Closed Bug 459197 Opened 11 years ago Closed 11 years ago

[meta] Ts regression by enabling Places Fsync stuff

Categories

(Firefox :: Bookmarks & History, defect, P1, major)

defect

Tracking

()

VERIFIED FIXED
Firefox 3.1b2

People

(Reporter: mak, Unassigned)

References

Details

(Keywords: perf, verified1.9.1)

Attachments

(2 files)

the latest push of fsync stuff caused a Ts and a Tp regression, and was backed out to investigate on possible ways of fixing it.

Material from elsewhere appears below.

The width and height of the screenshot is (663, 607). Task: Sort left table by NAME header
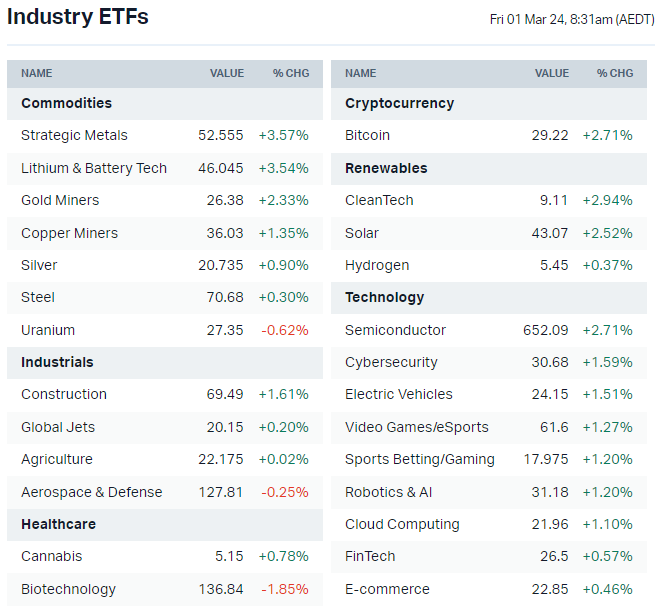[x=37, y=73]
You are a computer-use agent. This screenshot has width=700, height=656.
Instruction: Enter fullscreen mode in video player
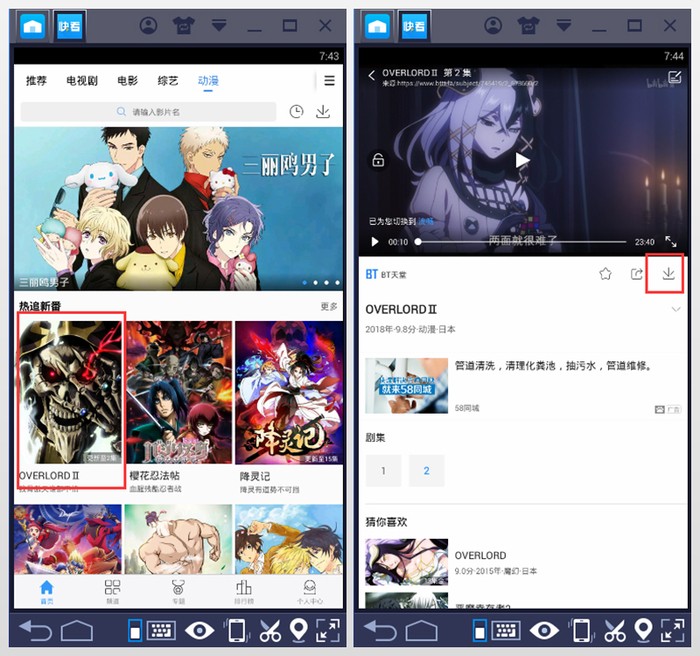(671, 242)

We should investigate on possible solutions to solve both issues, actual ideas could be
- move some of the visit insert trigger work to an async query (update visit_count later?)
- reduce nsPlacesDBFlush init impact (add a delayed start for stuff not needed at startup)
- move sync from places background to an async query and discard PlacesBackground (so we save time to create the thread)
- do cleanup of init in all places services to reduce their impact on startup

Shawn has more precise numbers on the regressions
Let's try to keep these two regressions separate since the issues are impacted by different bits of code.  I've filed bug 459235 for the Tp regression.
Summary: [meta] Ts and Tp regressions by enabling Places Fsync stuff → [meta] Ts regression by enabling Places Fsync stuff
Linux Ts regression (http://tinyurl.com/4txf2j) is ~3%

Mac OS X
10.4 (http://tinyurl.com/3vuv42) might show a regression, but the numbers are pretty noisy, so it's hard to tell.
10.5 (http://tinyurl.com/54c99u) doesn't look like there is a regression either.

Windows
Vista (http://tinyurl.com/435ete) looks like there is a ~3.4% regression
XP (http://tinyurl.com/3q7hpn) shows a ~4% Ts regression
Neither windows boxes seemed to have dropped back down to pre-regression levels after the backout (yay!)
i suppose the ts hit could also be caused by us creating the temp tables and their indexes, those are new tasks we have to do at every browser start.
Depends on: 459491
Depends on: 455474
exacly on every run we are creating:

- 2 temp tables
- 8 indexes on temp tables
- 2 views
- 6 triggers

all of these are required for correct work of sync and were not present before, we could at last discard some index since the temp tables should be always small sized
How much time do we actually spend generating those?  That will give us a good idea on that being the cause or not.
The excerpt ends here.